Five Questions: Alexandra

Welcome to MyOrthodoxFamily.com! Tell us who you are.

I am a gothic, artsy, mother of one who converted to Orthodoxy in 2018 from an eclectic Protestant/Evangelical background. I enjoy writing, singing, and reading. I’m a child abuse survivor and have a passion for allowing people to tell their stories instead of suppressing them. I’ve spent a very brief time overseas doing short-term missions work and learned a lot about culture and the world by working full-time at a missions organization before my conversion to Orthodoxy.

What do you most enjoy sharing? What do you feel most called to share? 

I most enjoy sharing things that others can relate to or draw strength from, particularly from my own life since it’s all I know and all I have. I want to be the sort of person who can inspire people to see their life or the lives of others in a different, more compassionate light. I desperately long to reflect Christ in my sharing. It’s a poor reflection, but I try and pray it gets at least a little clearer with each passing year.

The world of social media is complex. What do you see as difficult and as redemptive about sharing your journey in this way? 

The difficult thing about social media is that it’s easy to hide and harm. You don’t get the personal connection. You can’t see the hurt in someone’s eyes when you say something, so it’s easier to just blast someone with your anger and spite online than in person. I think we’re seeing the results of that in our culture: anger and fear are everywhere because it’s now easier to express them without needing to see their effects on others. On the other hand, you have such potential to reach a vast variety of people through social media that you never could otherwise. So, on the one hand, it’s difficult sharing my story because it exposes the very core of who I am to people’s misunderstanding and hate, but it could help inspire and reach someone who needs to hear it and know they aren’t alone. I think that’s worth the risk, if it makes even one person’s life all the better for hearing it.

What is your earliest, distinctly Orthodox memory? 

My grandparents’ farm sits just down the street from a Greek Orthodox Church. I spent many, many years as a child being driven past that church, and every time we passed, it caught my attention. I wanted to go inside. The unique architecture was unlike anything I’d ever seen. I couldn’t even really explain it. Something about it just pulled at me, deep within my soul. My mother told me in no uncertain terms that it wasn’t a church we Protestants associated with, but the longing lingered. I’d move away from the area as a pre-teen, but even when I’d return to visit, that church would call to me. When I finally converted to Orthodoxy and realized I was converting to the same type of church as that Greek Orthodox Church down the street, it felt as if my life had come full circle. During one of their food festivals, I was finally able to enter that church after over 30 years of longing, not as a bystander or a tourist but as someone who truly belonged in that church. I stood in that beautiful sanctuary and wept. It felt like everything in my life had finally clicked, and God had led me home. Most of my conversion story is like this: little things that in ways only God could orchestrate eventually colliding over the course of my life and thrusting me into the Orthodox Church, where I’d learn that I should’ve been there all along.

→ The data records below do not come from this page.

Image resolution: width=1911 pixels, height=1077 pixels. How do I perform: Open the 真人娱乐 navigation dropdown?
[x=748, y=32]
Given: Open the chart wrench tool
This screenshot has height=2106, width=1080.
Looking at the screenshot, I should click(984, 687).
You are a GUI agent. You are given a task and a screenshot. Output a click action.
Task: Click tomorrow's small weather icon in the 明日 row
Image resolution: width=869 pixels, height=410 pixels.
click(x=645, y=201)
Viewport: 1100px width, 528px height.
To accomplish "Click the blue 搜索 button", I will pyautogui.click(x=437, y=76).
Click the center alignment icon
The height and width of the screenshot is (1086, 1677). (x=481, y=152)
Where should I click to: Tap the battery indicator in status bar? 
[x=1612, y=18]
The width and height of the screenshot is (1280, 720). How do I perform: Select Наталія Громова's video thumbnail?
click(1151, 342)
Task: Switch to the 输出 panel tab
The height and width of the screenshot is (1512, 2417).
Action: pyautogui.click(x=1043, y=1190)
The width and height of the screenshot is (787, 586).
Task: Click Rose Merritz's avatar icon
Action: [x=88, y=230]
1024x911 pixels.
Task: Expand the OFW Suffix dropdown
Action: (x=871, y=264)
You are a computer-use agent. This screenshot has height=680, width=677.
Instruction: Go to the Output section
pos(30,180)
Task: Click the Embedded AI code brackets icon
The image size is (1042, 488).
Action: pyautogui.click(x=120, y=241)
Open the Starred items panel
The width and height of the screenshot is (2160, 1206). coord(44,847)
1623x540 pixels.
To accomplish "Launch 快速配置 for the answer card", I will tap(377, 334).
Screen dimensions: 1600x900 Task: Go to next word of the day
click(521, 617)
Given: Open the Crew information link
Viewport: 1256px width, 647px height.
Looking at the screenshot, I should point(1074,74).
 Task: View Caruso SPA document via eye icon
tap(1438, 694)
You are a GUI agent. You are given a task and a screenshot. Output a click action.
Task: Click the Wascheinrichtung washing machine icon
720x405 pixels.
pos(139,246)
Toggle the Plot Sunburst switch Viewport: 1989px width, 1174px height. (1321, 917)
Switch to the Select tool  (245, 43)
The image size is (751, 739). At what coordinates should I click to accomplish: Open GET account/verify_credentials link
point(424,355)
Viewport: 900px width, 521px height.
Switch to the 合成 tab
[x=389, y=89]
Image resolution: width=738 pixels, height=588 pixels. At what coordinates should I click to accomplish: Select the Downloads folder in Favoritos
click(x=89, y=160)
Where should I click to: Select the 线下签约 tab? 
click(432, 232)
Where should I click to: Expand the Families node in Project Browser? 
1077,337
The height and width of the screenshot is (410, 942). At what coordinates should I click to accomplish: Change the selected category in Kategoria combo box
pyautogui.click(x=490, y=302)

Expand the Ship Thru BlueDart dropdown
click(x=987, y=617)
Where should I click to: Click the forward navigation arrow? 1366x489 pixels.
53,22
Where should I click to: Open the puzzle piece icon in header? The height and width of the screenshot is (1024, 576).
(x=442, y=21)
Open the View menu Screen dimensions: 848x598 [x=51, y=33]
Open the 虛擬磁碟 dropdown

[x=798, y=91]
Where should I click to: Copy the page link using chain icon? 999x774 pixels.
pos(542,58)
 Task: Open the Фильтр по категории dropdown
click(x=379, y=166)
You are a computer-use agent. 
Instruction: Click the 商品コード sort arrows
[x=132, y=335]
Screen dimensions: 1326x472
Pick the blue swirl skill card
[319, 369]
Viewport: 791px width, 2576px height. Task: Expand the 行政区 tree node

What do you hope will be the mark you leave on the world as you pass through it? 

I want to leave it better than I found it. I am beyond presuming that I’ll have some huge heroic story and reach millions of people for Christ or die in some blaze of glory or what have you. But if I could have just left the world a little better than I found it, have done more for the cause of Good than Evil, have made even one person better because of it and helped them see Christ more fully, that would be my wish.